Newswise — When amazing new computers and other electronic devices emerge, they will have been conceived and incubated in university laboratories like that of Dr. Chris Gorman, professor of chemistry at North Carolina State University. There, the scientist and his multidisciplinary team are working to build, molecule by molecule, a nanoscale transistor.
That's an electronic switch so small it can only be seen with a high-tech device called a scanning tunneling microscope. And if you go to the library to find the "how-to" book, says Gorman, "most of the pages will be blank, because nobody yet knows how to do it."
And that, for the chemists, engineers and students engaged in the project, is what makes their painstaking, pioneering research so satisfying. If they can design and construct a nanoscale transistor, Gorman, his colleagues and his students will have filled in many of the blank pages in the how-to book. The field is so new, the research avenues so unexplored, that each experiment, each variation, helps write that book.
Their work is guided by the "bottom-up" approach to building something, says Gorman. "Most things are built using 'top-down' methods," he explains, "where you take a chunk of metal, stone or wood and carve off the material you don't want, until you have an I-beam or a two-by-four. In contrast, we're interested in assembling molecules, and building a functioning transistor " with as few of the molecules as possible."
A persuasive advocate of multidisciplinary research, Gorman is working with NC State colleagues Dr. Daniel L. Feldheim, associate professor of chemistry, and Dr. Gregory N. Parsons, associate professor of chemical engineering, to combine this bottom-up approach with Parsons' top-down engineering in the creation of the nanoscale transistor. Parsons will construct a molecular platform with a tiny indentation into which Gorman, Feldheim and their student team hope to fit a molecular "plug." The resulting structure should function as an electronic switch " the definition of a transistor.
"Our research will tackle two critical issues in future materials for advanced molecule-based information processing," says Gorman. "One, how to assemble and attach single molecules to electronic contacts and, two, how to create electronic gain " the fundamental operating principle of a transistor " at the molecular level."
The benefits of the team's success could be far ranging, he says. "Better techniques for information processing will keep our economy growing stronger by enabling smaller, faster and lighter electronics." Imagine, says Gorman, the contents of a library in a postage-stamp-sized chip, and you can begin to ponder some exciting possibilities and "the next phase of electronics development in the United States."
While the private sector and corporate research and development will ultimately develop such technologies, Gorman says, the fundamental research " with its exploration of byways and promising side streets, false starts as well as serendipitous discoveries " must take place in universities, with federal and state help.
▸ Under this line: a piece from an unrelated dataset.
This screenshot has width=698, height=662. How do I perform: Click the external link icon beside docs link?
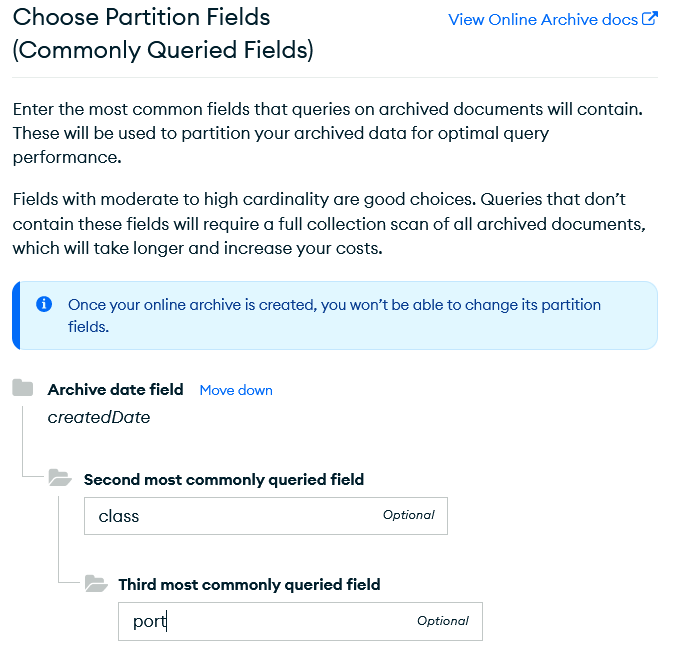pyautogui.click(x=650, y=19)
Gorman's research, for example, is funded by the National Science Foundation through its Nanoscale Interdisciplinary Research Teams (NIRT) program.
Another must, according to Gorman, "is fundamentally changing how the next generation of technically savvy students is educated. In our research, we want our students to pursue degrees that involve traditional science, engineering and technology-development aspects and state-of-the-art research approaches. We also want to expand the opportunities for women and minorities to participate in this new, interdisciplinary paradigm."
As evidence that this new paradigm is already taking shape, Gorman's undergraduate and graduate students, "the Gorman Group," are fully engaged in his quest for the nanoscale transistor. From the newest students, such as Tiffani Bailey and Jennifer Ayres, to rising juniors such as Bill Capshaw and Jonah Jurss, to veteran grad students such as Tyson Chasse and Drew Wassel, among others, the group collaborates in exploring the nanoscale realms for promising applications.
"With the increasingly fast pace of technological change," says Gorman, "it's possible that many of the rules that we teach students in college can be obsolete by the time they graduate. That's why we must focus on how to think, how to solve problems, how to explore the unexpected avenues and surprising new paths " and, in some ways, to disregard traditional disciplinary boundaries."
Disregarding traditional boundaries may be a necessary practice for all successful scientists, especially the pioneers, such as Gorman, working at the very edge of the possible. When the next generation of technology transforms our lives, it will have been conceived and perfected in university labs, built grant by grant, student by student, molecule by molecule.